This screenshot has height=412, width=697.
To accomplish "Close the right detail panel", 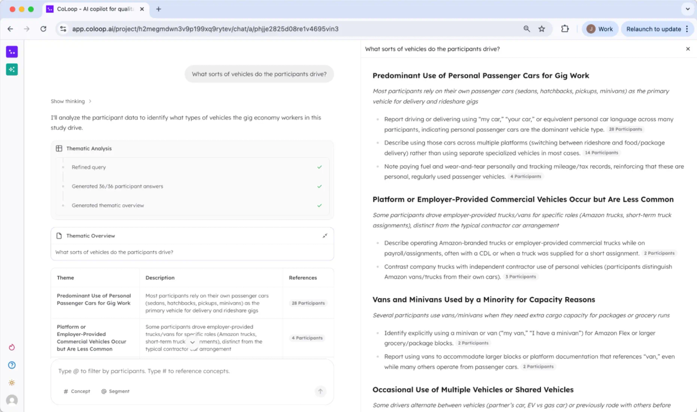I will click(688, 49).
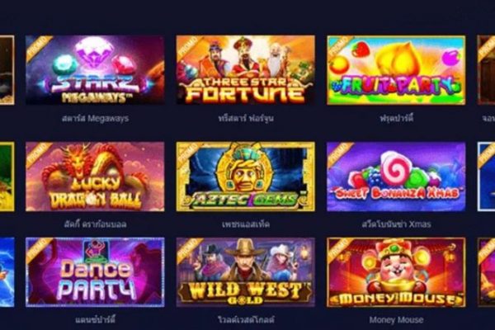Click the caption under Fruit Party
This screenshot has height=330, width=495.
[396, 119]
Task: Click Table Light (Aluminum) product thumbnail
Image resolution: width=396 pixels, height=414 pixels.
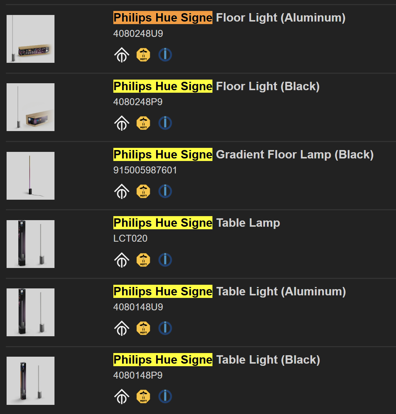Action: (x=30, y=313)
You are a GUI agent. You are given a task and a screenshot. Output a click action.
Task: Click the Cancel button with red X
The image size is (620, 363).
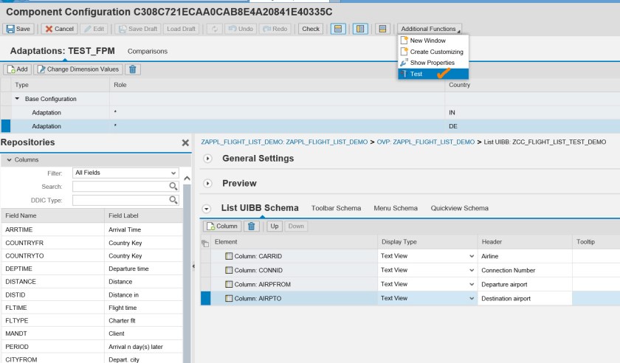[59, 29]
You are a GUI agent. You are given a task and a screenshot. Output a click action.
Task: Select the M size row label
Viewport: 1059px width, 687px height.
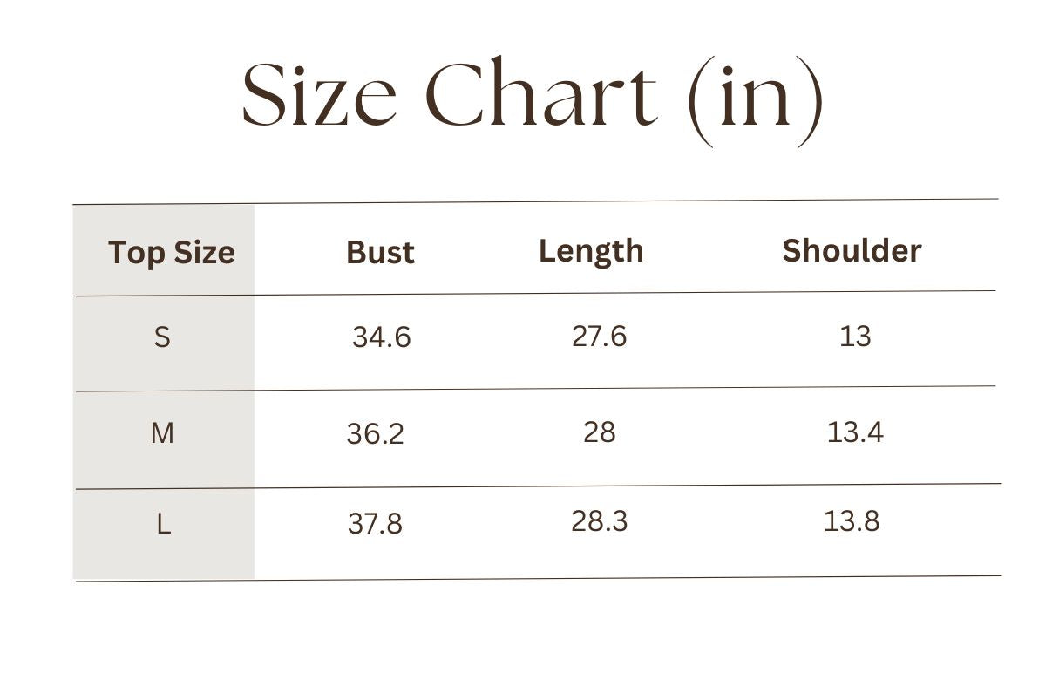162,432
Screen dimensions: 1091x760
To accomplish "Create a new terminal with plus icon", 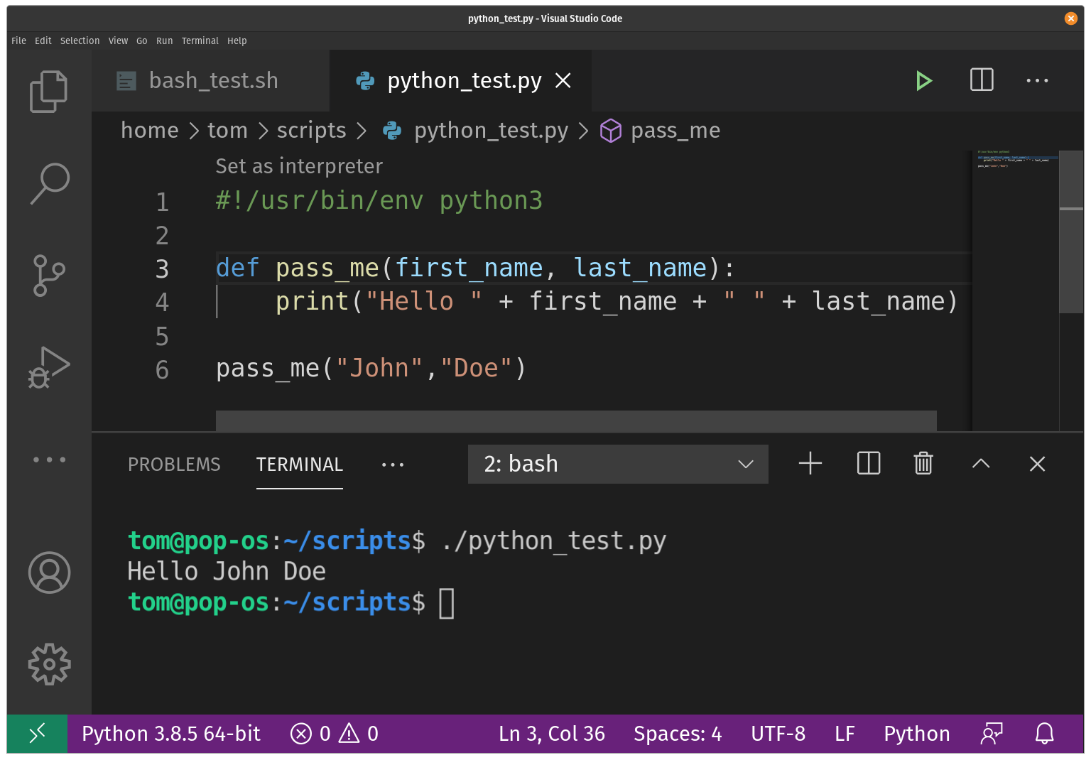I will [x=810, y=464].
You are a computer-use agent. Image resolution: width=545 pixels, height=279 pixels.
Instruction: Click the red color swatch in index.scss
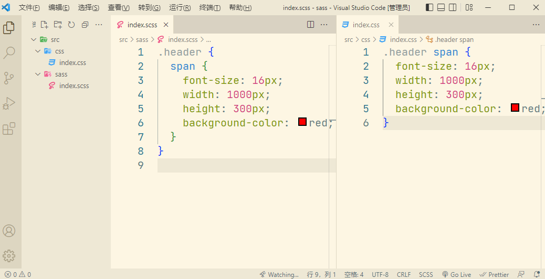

WHAT TO PRODUCE →
Copy exactly, and only, the lines from the line containing "You are a computer-use" through the final line of the material above, with no pictures.

EXERCISE RESULT →
You are a computer-use agent. Image resolution: width=545 pixels, height=279 pixels.
Instruction: Click the red color swatch in index.scss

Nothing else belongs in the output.